Nowi słuchacze Państwowej Szkoły Aspirantów Pożarnictwa przeszli strażackie otrzęsiny. Od lipca 90 razem mieszkają na polu namiotowym na poligonie w Luboniu. Spartańskie warunki mają nie ich zahartować, ale też nauczyć współpracy.
- Egzamin kwalifikujący do szkoły jest egzaminem dość trudnym. Egzaminem sprawnościowym i dopiero później egzaminem teoretycznym. Poza tym umiejętności będzie weryfikowała dalsza nauka. - mówi bryg. Maria Urbańska, rzecznik prasowy Szkoły Aspirantów PSP.
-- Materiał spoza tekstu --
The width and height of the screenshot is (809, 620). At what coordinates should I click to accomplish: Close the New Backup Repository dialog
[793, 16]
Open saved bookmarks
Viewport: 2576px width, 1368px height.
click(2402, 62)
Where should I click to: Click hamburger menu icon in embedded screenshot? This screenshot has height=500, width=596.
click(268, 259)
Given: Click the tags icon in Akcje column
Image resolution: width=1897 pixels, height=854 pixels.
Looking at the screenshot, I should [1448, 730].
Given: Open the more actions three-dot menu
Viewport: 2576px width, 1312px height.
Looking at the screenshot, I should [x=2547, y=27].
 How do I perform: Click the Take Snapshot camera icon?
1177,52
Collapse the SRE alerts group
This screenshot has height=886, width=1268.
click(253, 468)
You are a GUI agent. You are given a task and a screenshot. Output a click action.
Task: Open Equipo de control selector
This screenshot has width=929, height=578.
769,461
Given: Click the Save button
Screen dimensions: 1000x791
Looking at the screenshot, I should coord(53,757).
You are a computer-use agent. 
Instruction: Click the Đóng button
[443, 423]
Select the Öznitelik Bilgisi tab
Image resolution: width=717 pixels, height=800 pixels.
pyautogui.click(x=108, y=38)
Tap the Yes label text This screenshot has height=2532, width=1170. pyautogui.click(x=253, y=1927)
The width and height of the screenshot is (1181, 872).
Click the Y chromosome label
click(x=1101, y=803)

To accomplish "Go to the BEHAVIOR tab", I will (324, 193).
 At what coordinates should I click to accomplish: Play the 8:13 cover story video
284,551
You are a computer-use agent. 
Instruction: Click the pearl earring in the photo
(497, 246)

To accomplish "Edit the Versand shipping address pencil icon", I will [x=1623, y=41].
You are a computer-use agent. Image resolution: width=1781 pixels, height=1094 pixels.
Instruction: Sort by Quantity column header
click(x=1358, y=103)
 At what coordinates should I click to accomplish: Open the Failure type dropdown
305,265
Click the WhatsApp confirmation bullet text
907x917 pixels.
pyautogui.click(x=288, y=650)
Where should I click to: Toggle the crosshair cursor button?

Co musi cechować przyszłych strażaków? - Trzeba mieć określone cechy: cechy psychiczne i cechy fizyczne. Trzeba być osobą, która potrafi pracować w zespole, ponieważ zespół to jest podstawa. Strażacy pracują zawsze w duecie. - tłumaczy mł. asp. Anna Nowacka, psycholog w Szkole Aspirantów PSP. Jak dodaje, bardzo ważną cechą przyszłego strażaka jest też odporność na stres.
Za trzy tygodnie, gdy odbędzie się ślubowanie, dzisiejsi słuchacze staną się prawdziwymi kadetami.